### TASK REQUIREMENTS:
Go through the entries below and count the lines holding the word "will". Reply with only the number, please.

(Stored data entries)

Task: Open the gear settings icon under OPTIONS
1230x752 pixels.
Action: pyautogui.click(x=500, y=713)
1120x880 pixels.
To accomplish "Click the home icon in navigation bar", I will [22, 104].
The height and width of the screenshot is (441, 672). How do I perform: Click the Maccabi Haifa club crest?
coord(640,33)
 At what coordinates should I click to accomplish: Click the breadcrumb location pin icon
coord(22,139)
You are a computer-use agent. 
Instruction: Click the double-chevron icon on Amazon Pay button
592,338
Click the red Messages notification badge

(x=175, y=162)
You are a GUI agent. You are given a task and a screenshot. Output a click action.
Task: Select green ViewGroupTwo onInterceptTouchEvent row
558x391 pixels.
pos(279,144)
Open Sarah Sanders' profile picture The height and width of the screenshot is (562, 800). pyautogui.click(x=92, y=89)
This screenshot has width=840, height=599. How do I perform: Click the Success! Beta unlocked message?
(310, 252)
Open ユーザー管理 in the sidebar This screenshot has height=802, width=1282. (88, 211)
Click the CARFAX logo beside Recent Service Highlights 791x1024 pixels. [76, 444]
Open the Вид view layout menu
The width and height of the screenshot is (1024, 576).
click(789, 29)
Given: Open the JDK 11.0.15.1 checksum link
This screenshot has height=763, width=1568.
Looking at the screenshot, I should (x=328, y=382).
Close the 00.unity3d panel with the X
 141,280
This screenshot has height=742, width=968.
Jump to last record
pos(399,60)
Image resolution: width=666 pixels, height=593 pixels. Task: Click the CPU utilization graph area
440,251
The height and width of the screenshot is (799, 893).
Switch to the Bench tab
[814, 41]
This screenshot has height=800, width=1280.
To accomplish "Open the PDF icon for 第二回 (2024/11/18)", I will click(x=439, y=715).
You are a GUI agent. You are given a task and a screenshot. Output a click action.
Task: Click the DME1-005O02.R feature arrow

### RESULT FOR THIS EXERCISE:
2